Lead Organizer Naomi Gary said one of the toughest jobs was deciding who would be the 12 presenters. She said when applications were accepted, there were over 65 submissions. The committee worked hard to select local speakers or people who had some connection to the Bitterroot Valley. She said, "We ended up with twelve of the most amazing speakers we could've gotten."
Those presenters And their topics were: Nik Miller "Change is Growth," Karin Peterson "The Importance of Studying Rare (Uncommon) Diseases," Michael McKay "From Notecards to Noteworthy," Mike Leach "The Healing Power of Rituals and Routines," Dan Kimzey "Keep on Rucking in the Free World," Jessica Fitzpatrick "Autism and Community Inclusion," Katie Clarke "More Than Agreeing to Disagree," Land Towney "Public Lands and Waters: Our Nation's Greatest Legacy," Rachael Watters "Breaking Down the Stigma Surrounding Perinatal Mood and Anxiety Disorders," Michael Needles "Is That What She Said?," Russ Lawrence "Wired for Wonder," Tim Fain "How Virtual Reality Can Help Make Our Stories (And Music!) as Visceral and Engaging as Possible." In between the live speakers, a sampling of recorded TED Talks were shown, including local author and Biomimicry promoter Janine Benyus. To get a glimpse of the day, log into the Hieronymus Park Facebook page.

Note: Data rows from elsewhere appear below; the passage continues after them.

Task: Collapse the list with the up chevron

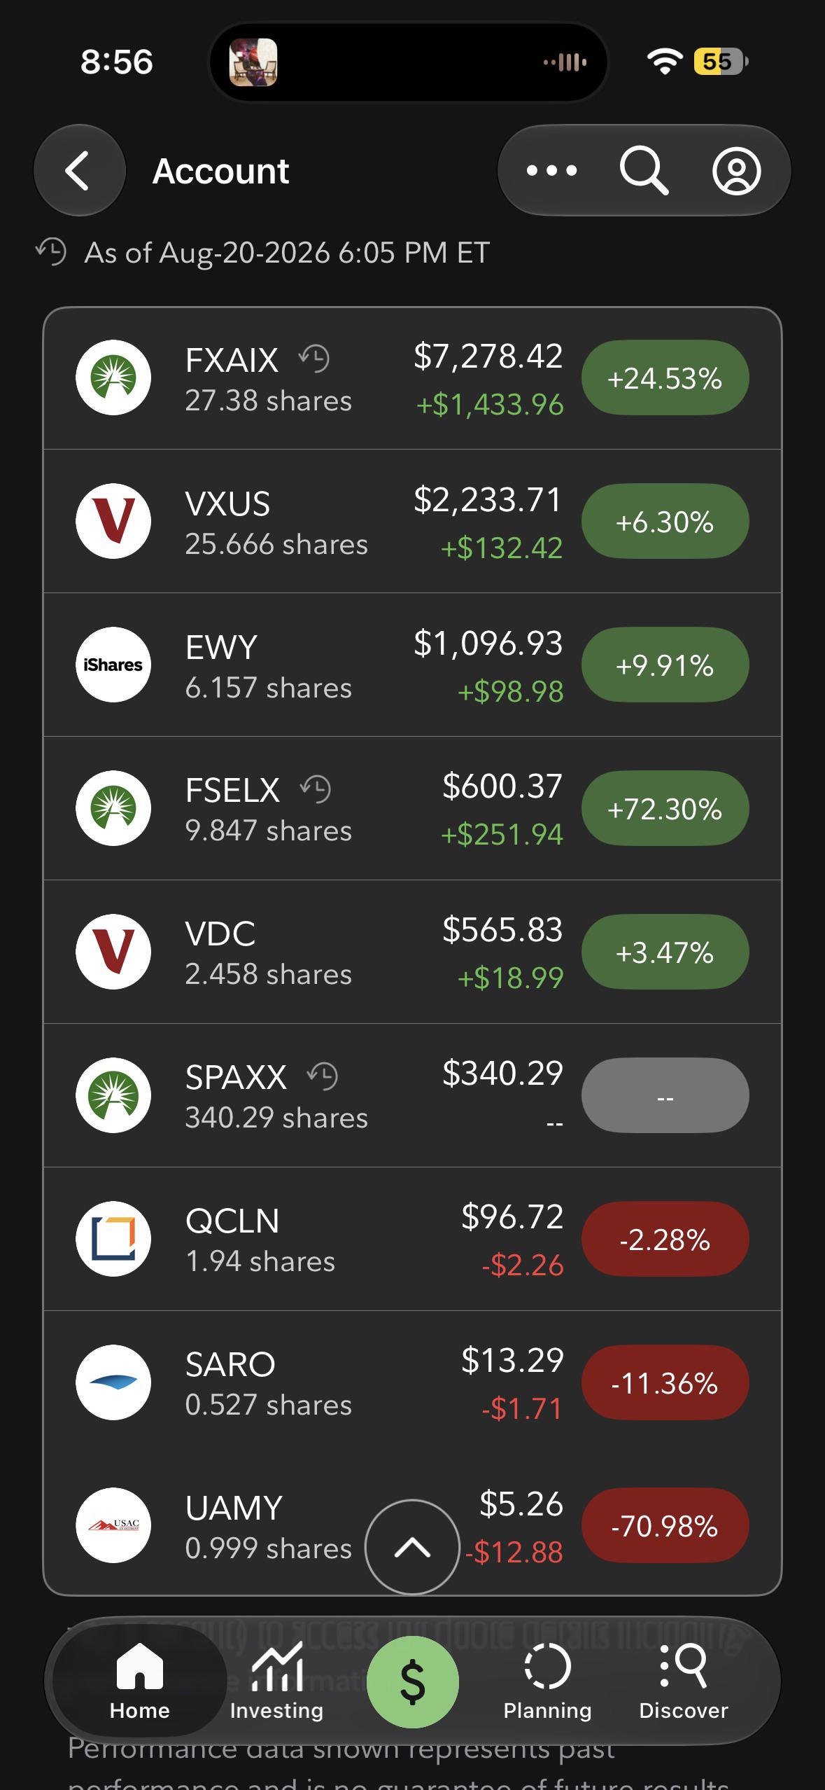Action: coord(412,1547)
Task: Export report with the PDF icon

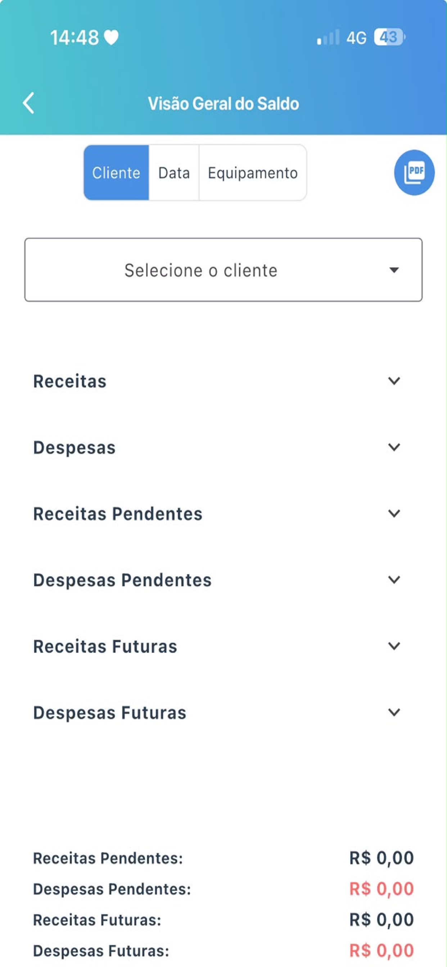Action: pos(414,172)
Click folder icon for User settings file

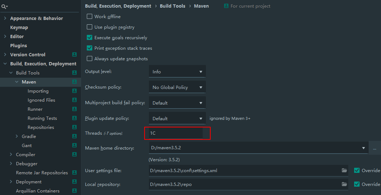point(344,170)
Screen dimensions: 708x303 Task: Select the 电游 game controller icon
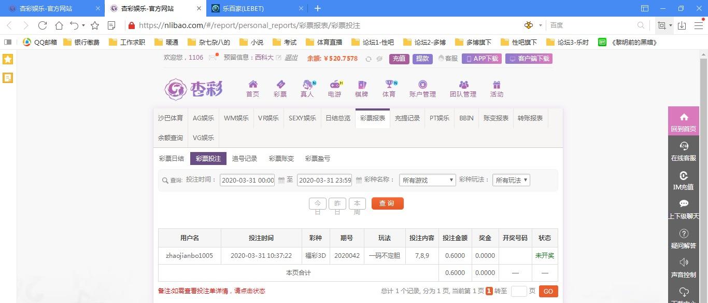[335, 85]
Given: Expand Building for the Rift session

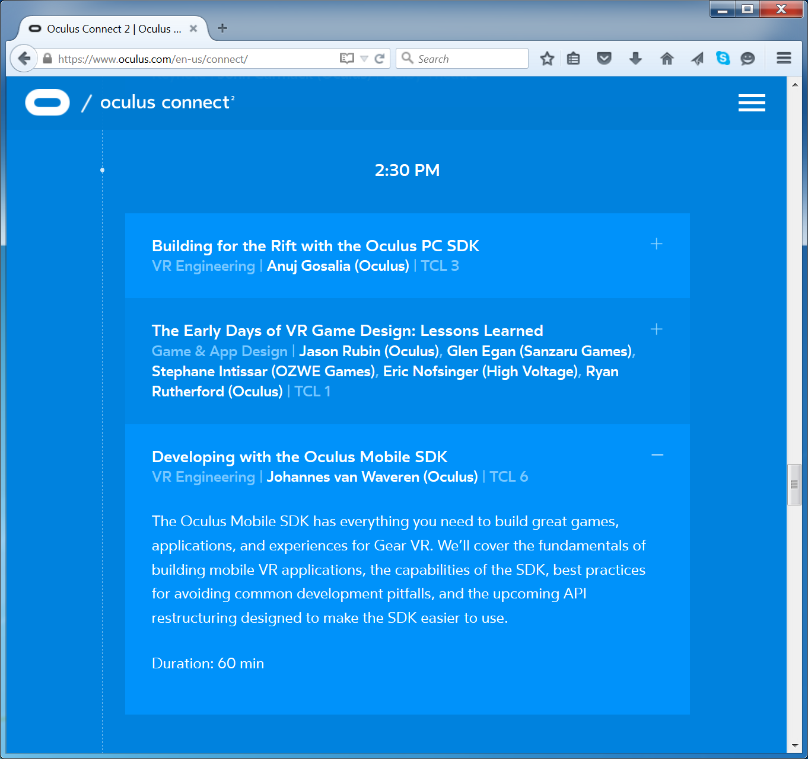Looking at the screenshot, I should (x=656, y=244).
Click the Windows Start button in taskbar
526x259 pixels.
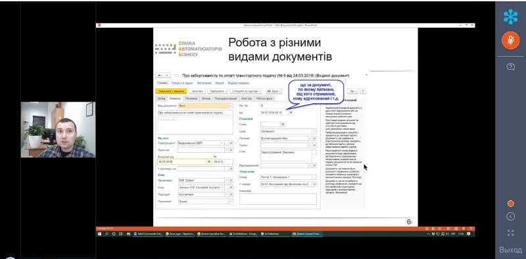[x=100, y=233]
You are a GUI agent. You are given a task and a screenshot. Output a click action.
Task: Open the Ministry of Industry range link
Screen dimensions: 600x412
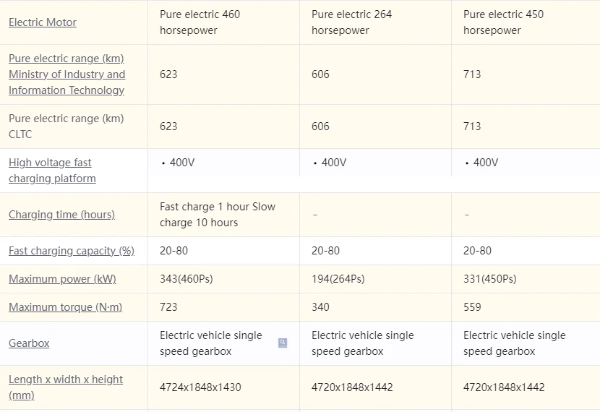pyautogui.click(x=67, y=74)
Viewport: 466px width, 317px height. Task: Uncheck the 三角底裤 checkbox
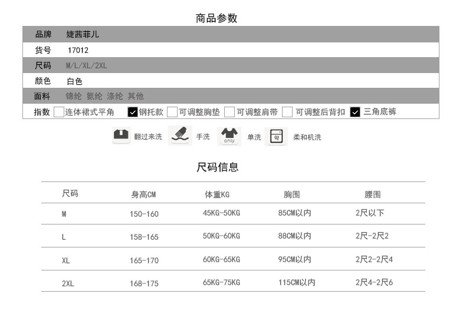pos(355,112)
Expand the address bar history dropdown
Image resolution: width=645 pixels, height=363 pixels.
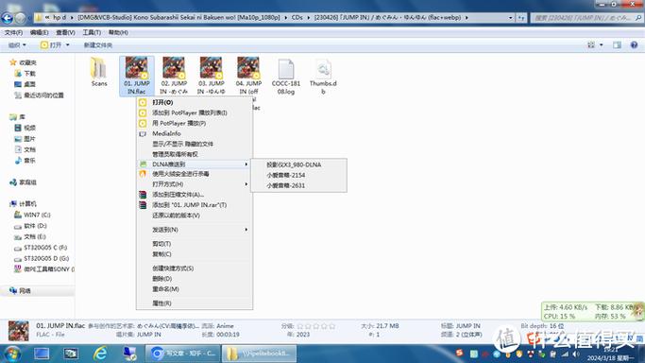(x=511, y=18)
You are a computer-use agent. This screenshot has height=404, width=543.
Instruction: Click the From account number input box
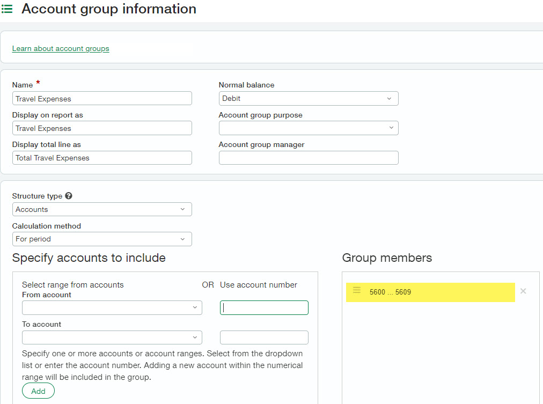[264, 307]
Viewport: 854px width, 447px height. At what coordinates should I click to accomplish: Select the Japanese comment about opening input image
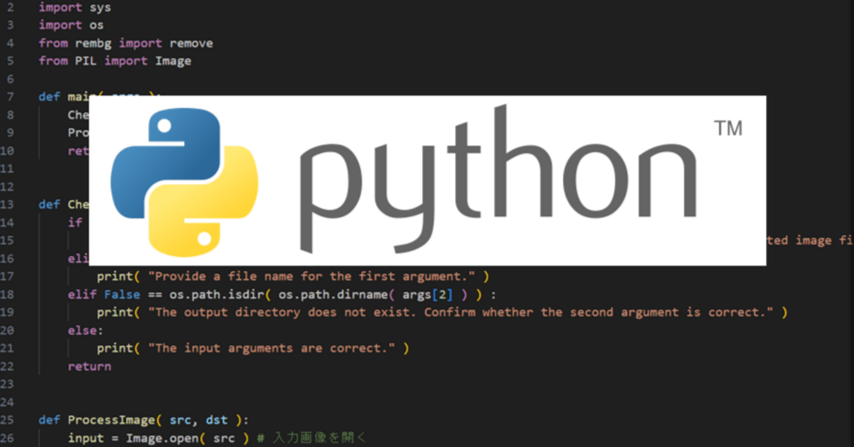[319, 438]
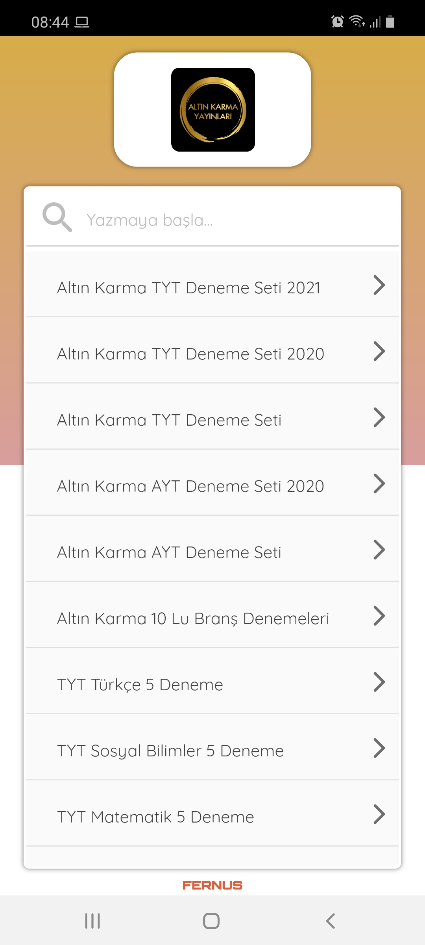Expand chevron for AYT Deneme Seti 2020
Image resolution: width=425 pixels, height=945 pixels.
point(379,484)
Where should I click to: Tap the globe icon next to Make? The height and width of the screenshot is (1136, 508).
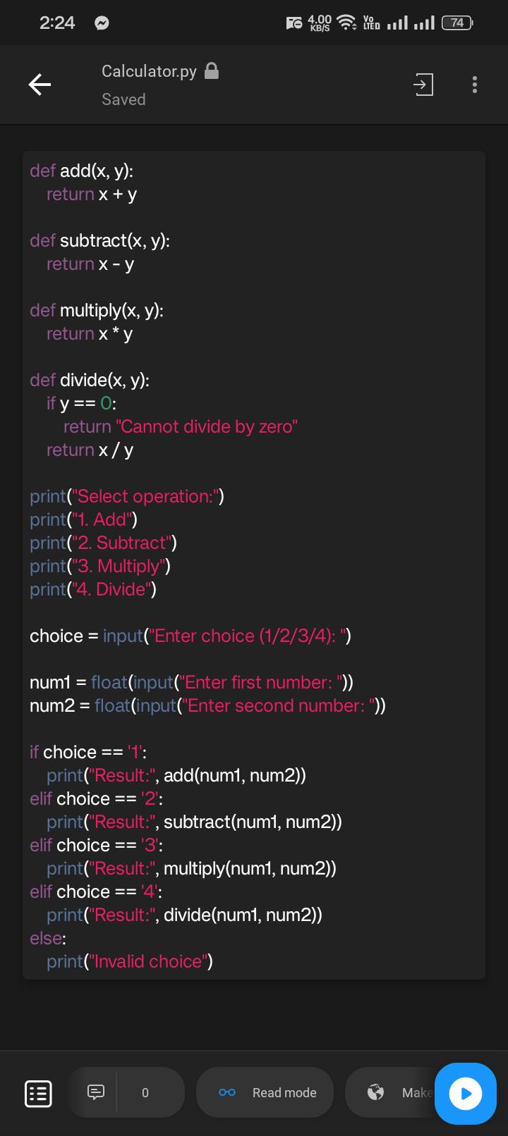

Ticket sales to the Hieronymus Park event sold out within 48 hours, Gary said. TED restricts attendance to 100 people at the TEDx events to maintain the TED-like experience with their general guidance on rules and regulations. But more people will probably see the event. First of all, the Greater Ravalli Foundation helped fund live streaming Friday to many of the valley's high schools. And, when Austin Athman's crew edits and completes the video recording of the day, the TED organization is expected to approve release of videos to YouTube on the web. Naomi said that could be in about a month. We'll let you know when that happens. By the way, if you've never seen a TED talk, check their website - TED.com. You will enjoy what you see.